Vivíamos tranquilos, vivíamos felices. Había dinero en la calle. Los bancos prestaban para el piso en la playa y hasta para amueblarlo y los ayuntamientos construían polideportivos y estatuas. Las arcas del Estado se llenaron con el ladrillo procedente del crédito fácil y España empezó a poblarse de aeropuertos y carreteras comarcales de cuatro carriles. Europa echaba más leña al fuego a base de fondos de cohesión.
Los liberales se gastaban millón y pico de euros en inaugurar un teatro y los socialistas construían plazas de toros en pueblos de la periferia. El pueblo seguía comprando adosados y los políticos seguían dilapidando la fortuna y contratando a la familia. Todos mirábamos para otro lado. Había dinero en la calle.
El dinero se iba extinguiendo conforme los bancos dejaron de prestarlo, porque no lo tenían. Nunca lo tuvieron. Así, decidimos gastar los ahorros para que no se notase. ¿Cómo prescindir de los gin-tonics a 12 euros y de la ropa de marca?. ¿Cómo dejar de construir aeropuertos en provincias semihabitadas o teatros en pueblos desiertos?.
Hoy no hay dinero. Tampoco quedan ahorros.
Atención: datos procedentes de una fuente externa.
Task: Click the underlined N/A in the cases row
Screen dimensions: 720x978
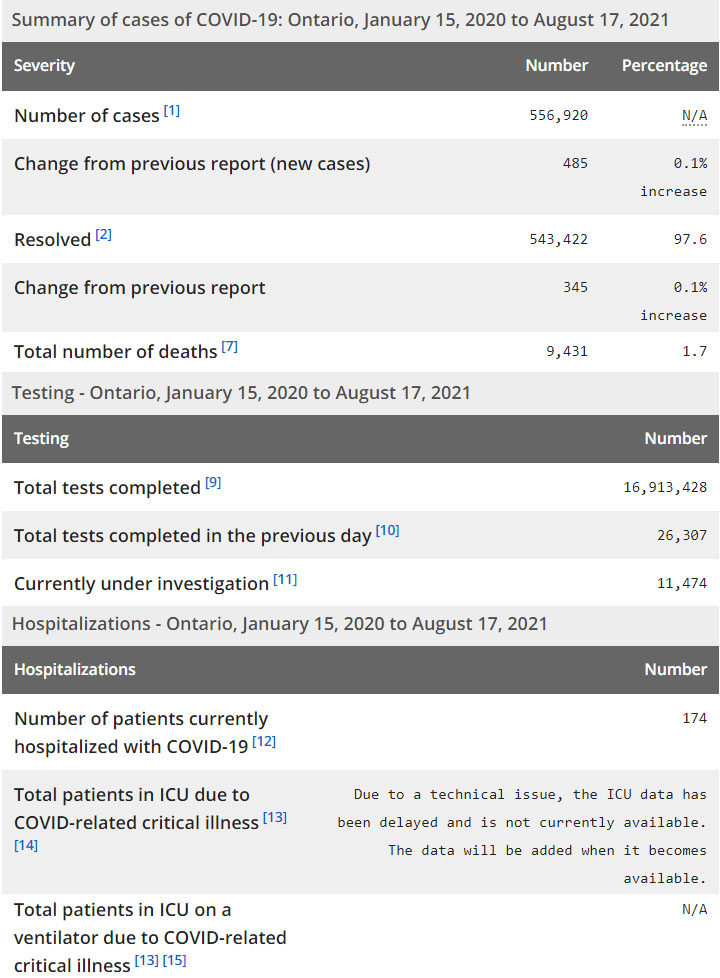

El Estado comenzó hace dos años a dilapidar los de nuestros nietos. Aún así no queremos renunciar a nada. Salvo cuando llega la fatídica hora del despido o la rebaja de salario. Hora, por cierto, que todavía no ha llegado para la clase política española. ¿Cómo dejar en la calle a mi amigo del partido de toda la vida?.
España, sin dinero, sigue plagada de organismos públicos heredados del ladrillo: embajadores catalanes en la Quinta Avenida, institutos para el fomento de los bailes regionales y fundaciones para el sostenimiento de familiares de políticos profesionales. La piñata de los felices primeros compases del milenio no cesa, ni tiene atisbo alguno de detenerse.
En lugar de eso, los ciudadanos, aquellos felices hombres y mujeres que compraban pisos en la playa y los amueblaban con créditos a 35 años al 2 por ciento de interés, están pagando los platos rotos.
En primer lugar por la vía impositiva. Para detener la sangría del Estado lo más cómodo es aumentar los impuestos, sobre todo los indirectos que se recaudan más rápidamente y afectan de forma homogénea a pobres y ricos.
A continuación llegan los recortes en las áreas más sensibles para la población en general: educación y sanidad. Son las grandes bolsas del gasto público y en las que se concentra el mayor número de funcionarios. Sin embargo no se recorta en gasto superfluo. Cada español cuenta en su casa con una pequeña farmacia, generalmente subvencionada, pero nadie es capaz de frenar el gasto farmacéutico imponiendo la venta de medicamentos por unidades. ¿Tan poderoso es el lobby farmacéutico?. Lo es.
La educación es el futuro de un pueblo y el principal factor de igualdad de oportunidades. Ni en los mejores años del ladrillo ha sido una prioridad para los gobiernos mejorar el sistema educativo público. Por el contrario se disparó el gasto creando universidades en pueblos o comprando pizarras electrónicas, sin embargo nadie se preocupó de reformar el sistema y la calidad de la enseñanza siguió en picado. España es el país de la OCDE con peor valoración en el informe PISA. Ahora tampoco existe esa preocupación. Simple y sencillamente se reducen salarios o se eliminan plazas.
Ya no vivimos tranquilos, ya no somos felices. Estamos pagando las consecuencias. Las pagamos nosotros, los que han visto reducido su salario, se han ido al paro o los que hemos tenido que emigrar. Los políticos no pagan nada. Continúan en los consejos de administración de las cajas, sus familiares siguen en los organismos públicos, sus amigos de embajadores o en la agencia de cooperación internacional. ¿Quién va a detener esta locura?.